Getting started with PICs. Looking to learn ASM

[WarSim]

you typically start development on a larger chip and once the code finalizes you figure out the target chip to use. But if the peripherals are so different, you end up pretty much rewriting the code.

There is no need to get annoyed with the paged memory unless you need to.

If you code in a high level language, that's transparent to you.

Who exactly is "you"?    BTW I don't do this.  I perform a program survey process I just select the correct chip and use it.  I find programming twice in efficient.

Or you can use the paged memory to your advantage.  Think outside the box, and you can do things that many others say is not possible.

[nctnico]

With assembly, your learning is (highly) limited to that particular platform. Moving to a different platform, you have to re-learn.

Not really. Architectures may differ but once you know how to read an instruction set specification (usually 2 to 4 pages) you can write assembly for any architecture. Every architecture has load, add, substract, and conditional jump/call instructions and those are what you need to write a program.

[dannyf]

Every architecture has load, add, substract, and conditional jump/call instructions and those are what you need to write a program.

Those instructions differ from chip to chip and you need more than that to write a program.

My point is that you hear people picking chips for cost, life cycle management, sourcing, availability, etc. far more than "architecture". When was the last time that you saw a piece of code that has to run on a particular architecture? (ie it is so unique to that architecture that it cannot be ported to a different architecture).

[nctnico]

Edit:

Every architecture has load, add, substract, and conditional jump/call instructions and those are what you need to write a program.

Those instructions differ from chip to chip and you need more than that to write a program.

Since when is 1+1 not 2? Add works the same on every CPU. On an overflow the carry is set, when the result is 0 the zero flag is set.

When was the last time that you saw a piece of code that has to run on a particular architecture? (ie it is so unique to that architecture that it cannot be ported to a different architecture).

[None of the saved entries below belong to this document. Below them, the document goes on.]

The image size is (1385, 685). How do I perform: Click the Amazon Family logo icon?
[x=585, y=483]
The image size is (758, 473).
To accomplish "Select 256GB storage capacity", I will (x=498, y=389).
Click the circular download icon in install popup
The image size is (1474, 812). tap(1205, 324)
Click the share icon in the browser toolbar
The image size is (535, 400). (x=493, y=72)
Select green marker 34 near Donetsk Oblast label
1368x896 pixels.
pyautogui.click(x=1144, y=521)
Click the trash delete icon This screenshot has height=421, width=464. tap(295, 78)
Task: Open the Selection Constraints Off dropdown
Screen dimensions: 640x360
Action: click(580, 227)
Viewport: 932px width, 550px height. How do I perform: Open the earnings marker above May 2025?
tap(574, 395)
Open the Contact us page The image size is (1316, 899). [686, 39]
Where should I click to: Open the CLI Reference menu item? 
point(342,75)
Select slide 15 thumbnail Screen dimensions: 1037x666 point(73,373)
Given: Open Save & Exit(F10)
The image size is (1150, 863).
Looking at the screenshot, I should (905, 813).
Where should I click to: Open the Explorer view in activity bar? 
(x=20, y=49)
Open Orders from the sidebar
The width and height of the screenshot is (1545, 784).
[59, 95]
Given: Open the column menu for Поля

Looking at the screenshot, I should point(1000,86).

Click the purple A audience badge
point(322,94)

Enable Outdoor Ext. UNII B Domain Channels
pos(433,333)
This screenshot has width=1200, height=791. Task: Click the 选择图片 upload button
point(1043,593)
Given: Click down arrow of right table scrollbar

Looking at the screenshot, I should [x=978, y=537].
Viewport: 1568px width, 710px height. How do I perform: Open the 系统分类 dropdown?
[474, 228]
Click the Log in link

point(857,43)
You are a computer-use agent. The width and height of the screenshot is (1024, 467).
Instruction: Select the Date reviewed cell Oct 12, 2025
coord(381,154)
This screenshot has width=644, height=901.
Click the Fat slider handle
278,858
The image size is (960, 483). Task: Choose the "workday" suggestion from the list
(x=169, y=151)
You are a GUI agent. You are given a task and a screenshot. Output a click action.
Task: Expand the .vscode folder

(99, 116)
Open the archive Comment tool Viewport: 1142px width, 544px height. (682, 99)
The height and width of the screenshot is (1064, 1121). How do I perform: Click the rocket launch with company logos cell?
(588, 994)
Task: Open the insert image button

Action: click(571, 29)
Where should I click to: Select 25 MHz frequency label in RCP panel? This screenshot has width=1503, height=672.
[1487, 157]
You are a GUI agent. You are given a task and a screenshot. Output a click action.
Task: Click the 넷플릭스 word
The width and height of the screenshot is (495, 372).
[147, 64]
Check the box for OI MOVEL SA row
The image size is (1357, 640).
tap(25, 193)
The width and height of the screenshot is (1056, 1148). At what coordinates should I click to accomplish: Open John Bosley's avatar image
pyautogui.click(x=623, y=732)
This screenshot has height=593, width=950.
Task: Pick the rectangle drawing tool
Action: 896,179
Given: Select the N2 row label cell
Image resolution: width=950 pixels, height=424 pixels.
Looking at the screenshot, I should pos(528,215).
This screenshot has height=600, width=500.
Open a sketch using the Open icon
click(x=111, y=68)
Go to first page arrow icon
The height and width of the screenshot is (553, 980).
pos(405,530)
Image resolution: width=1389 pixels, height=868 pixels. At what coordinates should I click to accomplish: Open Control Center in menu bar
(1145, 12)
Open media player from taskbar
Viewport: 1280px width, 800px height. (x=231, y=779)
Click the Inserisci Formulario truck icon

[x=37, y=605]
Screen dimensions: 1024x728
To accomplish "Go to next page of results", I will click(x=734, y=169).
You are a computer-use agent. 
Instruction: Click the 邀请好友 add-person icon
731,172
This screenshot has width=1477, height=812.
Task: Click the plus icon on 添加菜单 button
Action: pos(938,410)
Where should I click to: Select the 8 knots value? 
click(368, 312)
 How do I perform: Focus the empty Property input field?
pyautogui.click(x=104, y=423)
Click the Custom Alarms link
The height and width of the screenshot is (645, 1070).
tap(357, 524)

A couple of years ago I had to rewrite a lot of C code so it could run properly (fast enough / small size) on an 8 bit PIC because 8 bit PICs really don't like pointers.

[nctnico]

IMHO an Arduino-ish environment is a good start. My embedded software usually consists of seperate modules with an init and a run function called from main. I had quite a few interns work on microcontroller projects. I let them start with a basic piece of software which offers a command line on a serial port module and a timer module to blink a led. For the majority this environment offered an excellent starting point to get a project going.

[WarSim]

Funny how you like to take my comments out of context, for example:

Taking a comment about ease of learning different architectures and repeating it as if it is about denying there is a difference in architectures.
Taking a comment about Arduino purposely reducing the burden of Architecture knowledge from the beginner programer to mean their chip are beneath me.

If you need too twist what I have written to make your argument work so be it.  You are not arguing with me, only what you think I said.

[WarSim]

IMHO an Arduino-ish environment is a good start. My embedded software usually consists of seperate modules with an init and a run function called from main. I had quite a few interns work on microcontroller projects. I let them start with a basic piece of software which offers a command line on a serial port module and a timer module to blink a led. For the majority this environment offered an excellent starting point to get a project going.

Yes it is a good start for someone new to programming and uC.  But I would not say someone that has done just Arduino programming has gain enough knowledge and skill to be considered a knowledgeable embedded programer.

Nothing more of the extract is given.